- [TASK]
Answer these questions from the text below on setting boundaries in addiction recovery.
(a) What should be listed under each boundary?
(b) Besides those affected by the boundaries, whom might one inform about all of them?
(c) In the practice scenario, what do the relative's frequent visits tend to bring on?

When you’re ready, do the following:
Have your notes handy to guide your boundary-setting.
Write out each boundary you’d like to set. Be as specific as possible.
Under each boundary, list a reason for taking that action. Be sure to include the benefit the boundary offers to you as well as to anyone you love. This will serve as your motivation for respecting each boundary down the road.
Make a plan for communicating your boundaries. Read over your boundaries and make a quick to-do list for anyone who will be affected by them and actually needs to be made aware of the boundary beforehand. Consider also informing a trusted friend, family member or therapist about all of your boundaries as a way of establishing accountability and requesting encouragement.
Set a regular time to check in with yourself. We all slip up when we first begin to set boundaries, so why not schedule a regular time to ask yourself: How am I doing? You can give yourself a pat on the back in areas where you’ve done well and reevaluate areas where you’ve struggled. Perhaps you’ll need more time to adjust and stick to the boundary as planned. Occasionally, you might need to rework your boundary to serve you and your goals better.
Do this, and you’ll set some boundaries for addiction recovery that actually work. That’s awesome!
Still, maybe you’d like to work through this exercise together? Let’s do it.
Setting Boundaries in Addiction Recovery: Let’s Practice!
Let’s assume you’re a people pleaser like me. Maybe you’ve got a relative who loves you so much and really wants to help. She’s always available when you call—and sometimes shows up when you don’t. But, if you’re being honest, her frequent visits tend to bring on a bit of anxiety. And when you’re anxious, well, your substance of choice starts calling your name.

- [EXTRACTED MATERIAL]
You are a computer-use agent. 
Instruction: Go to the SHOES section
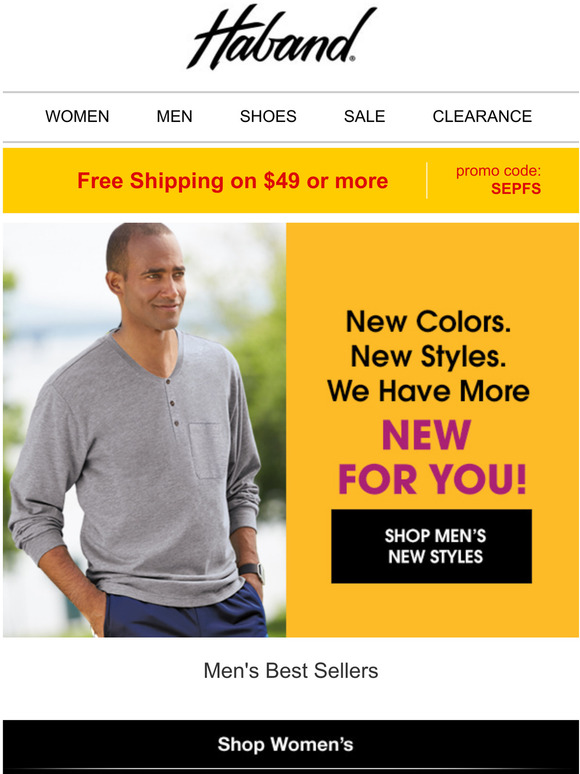268,116
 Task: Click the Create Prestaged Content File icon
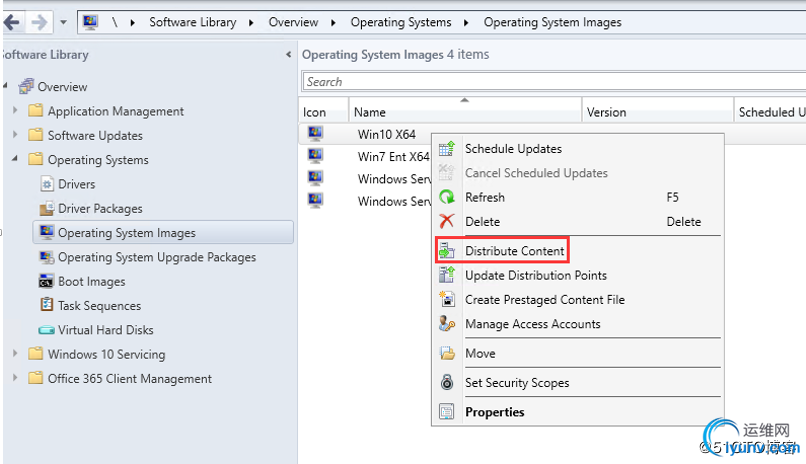pos(447,300)
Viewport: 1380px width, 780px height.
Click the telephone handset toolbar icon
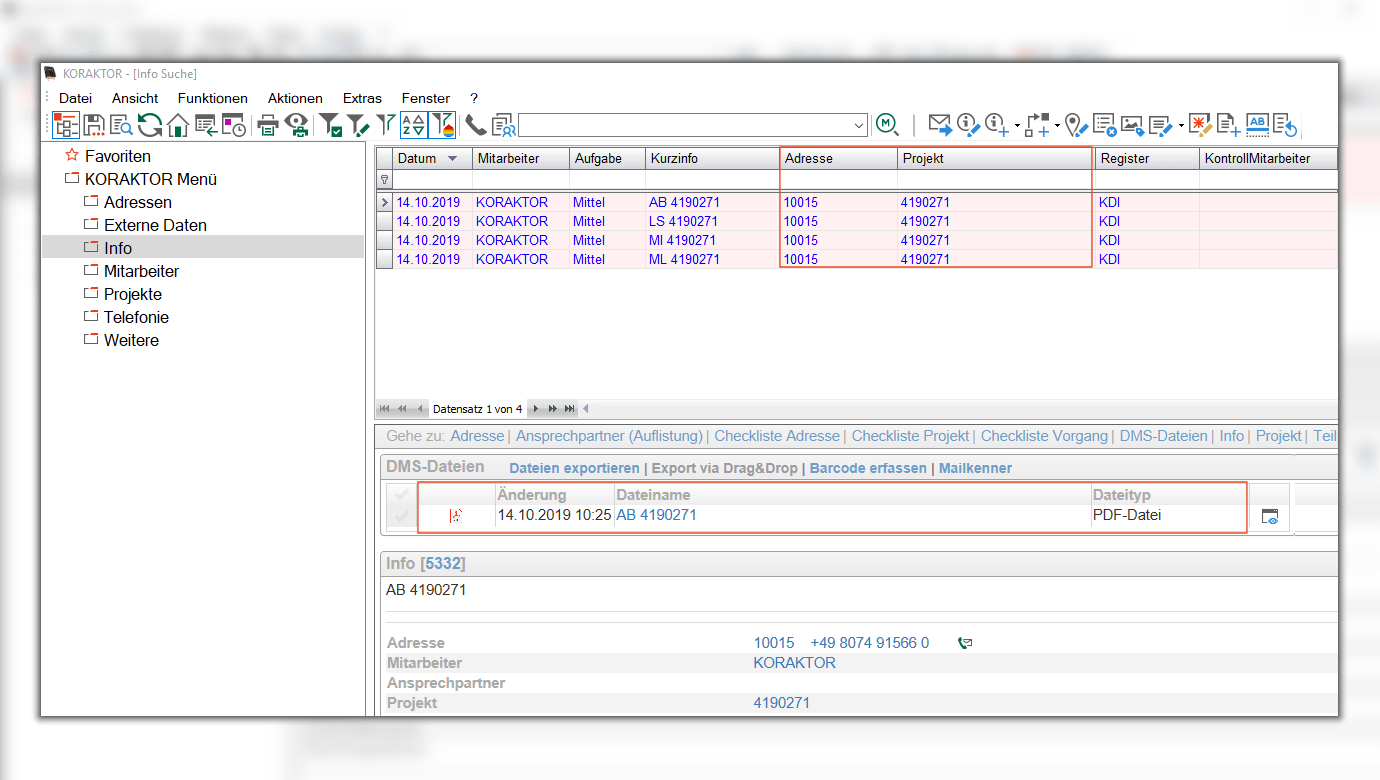click(475, 125)
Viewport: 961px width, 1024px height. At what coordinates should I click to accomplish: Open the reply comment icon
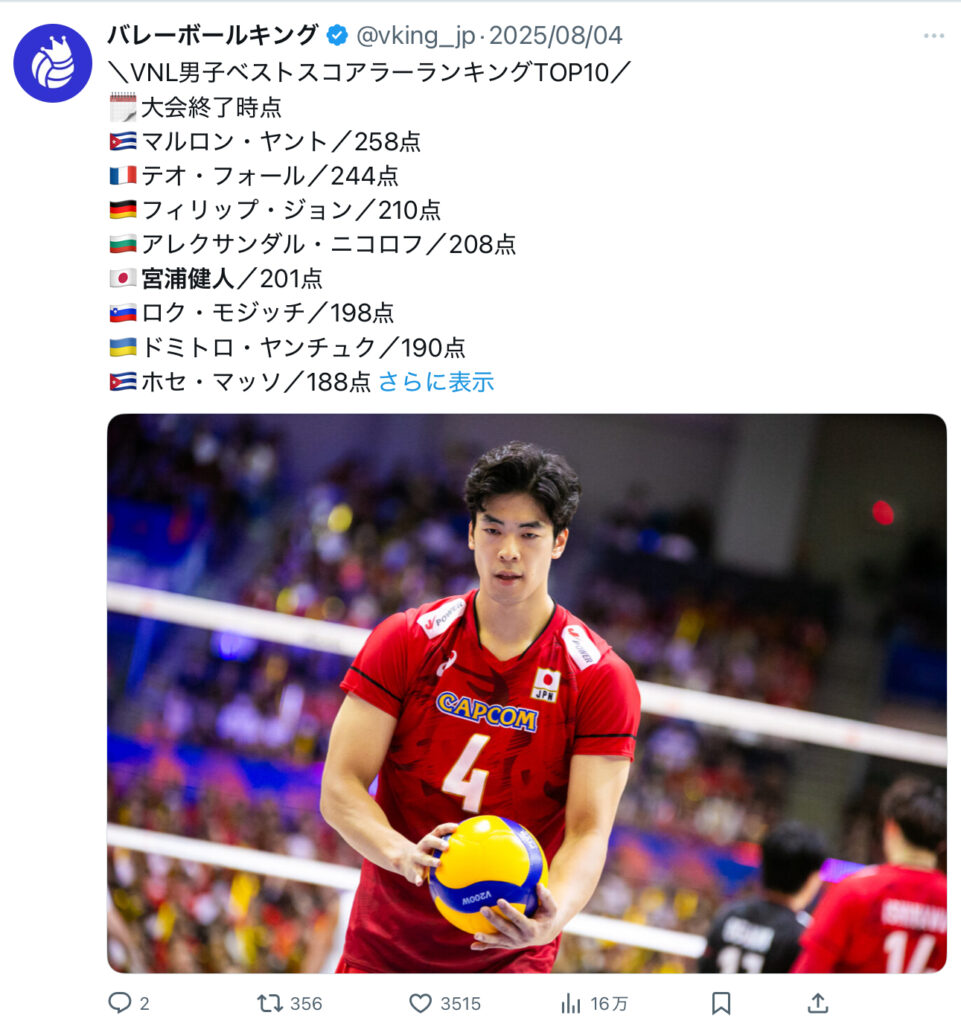[119, 1002]
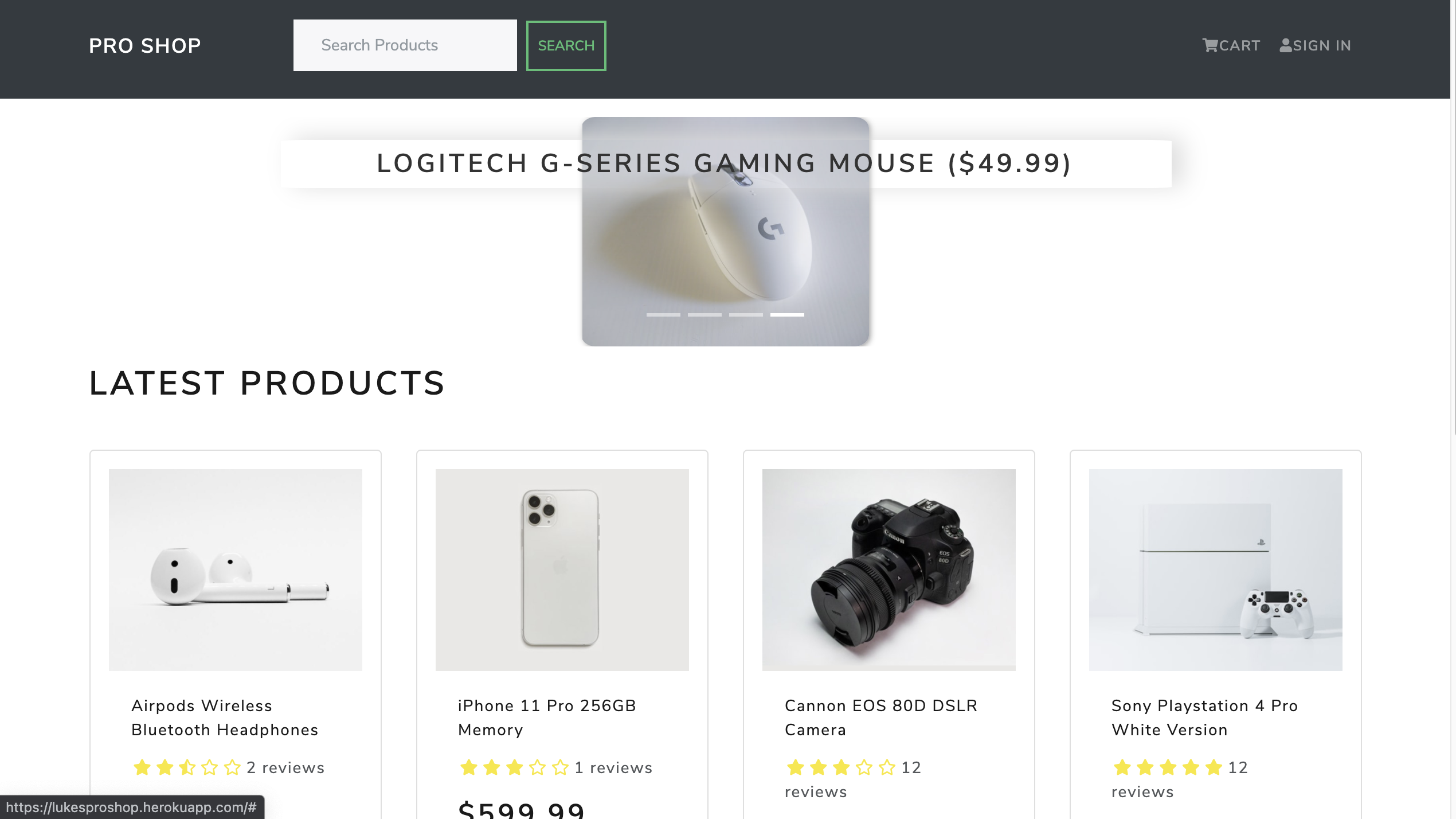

- [SOLUTION TO THIS TASK]
(a) A reason for taking that action, including the benefit the boundary offers to oneself and to anyone one loves.
(b) A trusted friend, family member or therapist.
(c) A bit of anxiety.